Comment by james2doyle

2 months ago

This is just using robots.txt and asking "pretty please, don’t scrape me".

Here is an article (from TODAY) about the case where Perplexity is being accused of ignoring robots.txt: https://www.theverge.com/news/839006/new-york-times-perplexi...

If you think a robots.txt is the answer to stopping the billion-dollar AI machine from scraping you, I don’t know what to say.

5 comments

james2doyle

Aeolun 2 months ago

If someone has a robots.txt, and I want to request their page, but I want to do that in an automated way, should I open the browser to do it instead of issue a curl request? How about if I am going to ask claude to fetch the page for me?

kentm 2 months ago

Respect the robots.txt and don’t do it?

cpncrunch 2 months ago

Yes, I was referring to legitimate companies, and Perplexity doesn't seem to be one of those.

albedoa 2 months ago
Oh for sure.

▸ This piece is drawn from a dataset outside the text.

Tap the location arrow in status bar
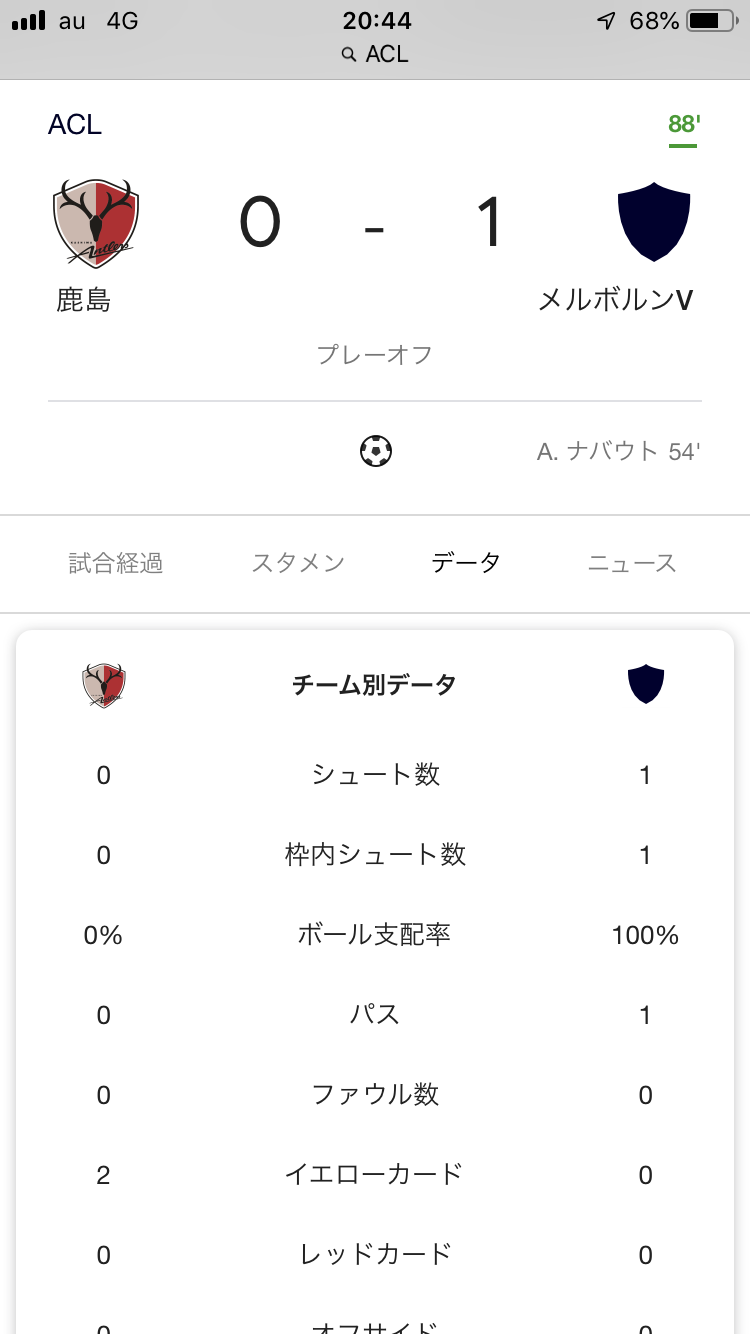Screen dimensions: 750x1334 (606, 21)
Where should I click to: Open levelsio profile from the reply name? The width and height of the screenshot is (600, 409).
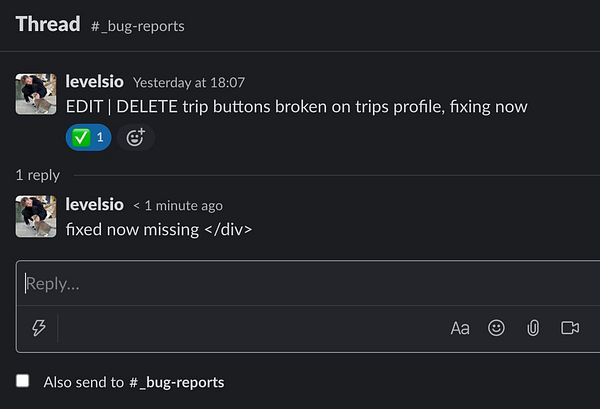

When he wrote of the AI companies that are "stealing/crawling/hammering", you thought he meant the legitimate ones that do honor robots.txt. That makes sense.
- cpncrunch 2 months ago
  
  Actually, it looks like all the major ones do honour robots.txt including perplexity. They seemingly get around it using google serps, so theyre not actually crawling or hammering the site servers (or even cloudflare).
  https://www.ailawandpolicy.com/2025/10/anti-circumvention-re...